Former Secretary of Defense Jim Mattis defended his decision to remain silent about any criticism of President Donald Trump, citing an American tradition and a duty to keep his own counsel on matters of politics.
In an interview with Atlantic’s Jeffery Goldberg, Mattis repeatedly rejected his attempts to get him to criticize the president.
“I didn’t cook up a convenient tradition here,” he said. “You don’t endanger the country by attacking the elected commander in chief. I may not like a commander in chief one fricking bit, but our system puts the commander in chief there, and to further weaken him when we’re up against real threats — I mean, we could be at war on the Korean peninsula, every time they start launching something.”
Citing the French concept of “devoir de réserve,” Mattis referred to the “duty of silence.”
“If you leave an administration, you owe some silence,” he explained.
Mattis was critical of the “poisonous” attempt by some to destroy the duly elected president.
“I know the malevolence some people feel for this country, and we have to give the people who are protecting us some time to carry out their duties without me adding my criticism to the cacophony that is right now so poisonous,” he said.
Mattis said he was duty-bound to silence at the moment about Trump but admitted it would not last forever.
“There is a period in which I owe my silence,” he said. “It’s not eternal. It’s not going to be forever.”

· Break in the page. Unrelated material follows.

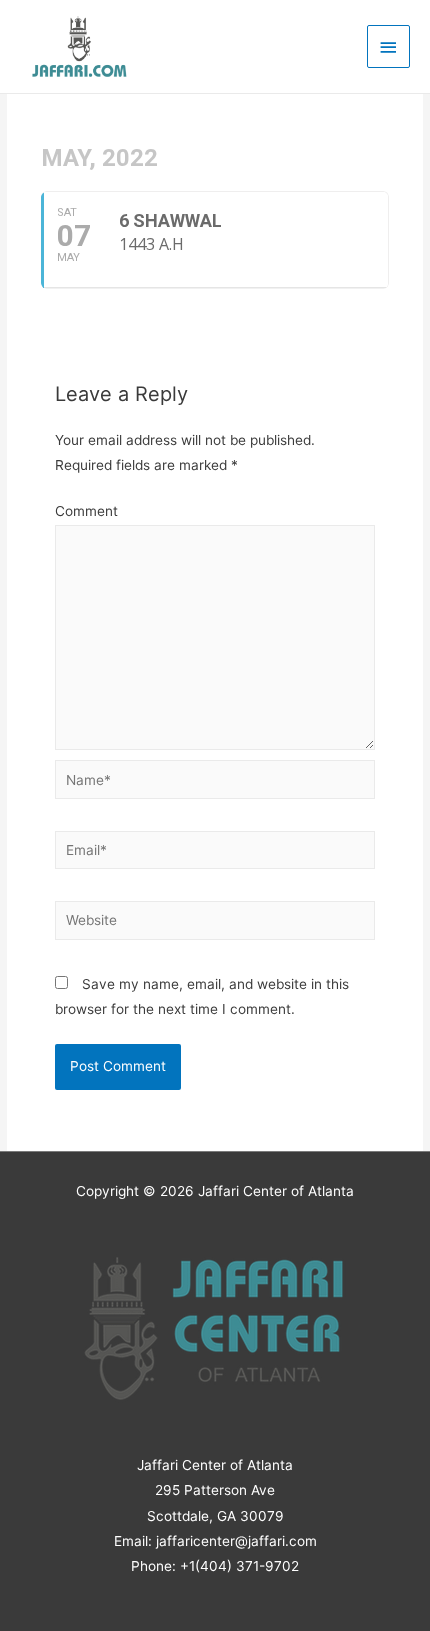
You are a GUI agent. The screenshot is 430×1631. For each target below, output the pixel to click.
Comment (86, 511)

The article also reveals Mattis was convinced Trump would lose to Islamic State by withdrawing American troops from Syria and abandoning their allies in the country.
“You’re going to have to get the next secretary of defense to lose to ISIS,” he said. “I’m not going to do it.”
American troops remain in Syria, despite Trump’s expressed desire to bring them home.
Mattis is releasing a new book Call Sign Chaos, an autobiography of his military career that ended with his resignation from the Department of Defense under President Donald Trump. It is also a treatise on leadership and a defense of his views on foreign policy. It is not expected to be a book that is critical of Trump.
In his resignation letter, Mattis alluded to his differences with Trump, but it remains the strongest dispute with the president.
“Because you have the right to have a Secretary of Defense whose views are better aligned with yours on these and other subjects, I believe it is right for me to step down from my position,” he wrote.